Could the council have talked about qualifications and expectations in public? Yep, easily. However, they have said that while they didn’t mention anyone by name, they thought someone in the public might be able to identify candidates who had applied just by describing some things about them.

What the council did talk about when it opened the doors again so the public could come back into the meeting room was how they as a council would be the one looking at candidates. Before that, the plan was that a committee of four would narrow down the applicants.

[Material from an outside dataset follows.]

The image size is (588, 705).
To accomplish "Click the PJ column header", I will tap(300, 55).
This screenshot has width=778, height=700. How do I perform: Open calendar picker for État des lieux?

It also means that the Flandreau Development Corporation, which had asked to offer opinions on candidates when it comes to their economic development skills, won’t be involved in helping the city find its next administrator. Somewhere along the line, the city council came to that consensus but didn’t need to vote on it.

Whether you agree or disagree with that decision, it should be easy to see that there was never a reason to meet in private to talk about job candidates that haven’t even been through a vetting process at all. And certainly, we can hope the council didn’t talk in private about the FDC’s role in helping because that wouldn’t meet the requirements of an executive session.

Often people will say that members of every governmental body talk about things in closed sessions that they shouldn’t. It’s common and there’s nothing anyone can do, defenders say.

That’s not the expectations under state law and it shouldn’t be your expectations either.

The first step in terms of a solution is to elect government representatives that promise to get up from their chair and walk out of the room in protest if a government body is meeting in private about something that should be the public’s business. It fairly easy as caring citizens to show up at meetings and observe the workings of government.

Keeping the public’s business public is too valuable to ignore potential violations. It’s the citizen’s rights to monitor secrecy and demand accountability. You own it, after all.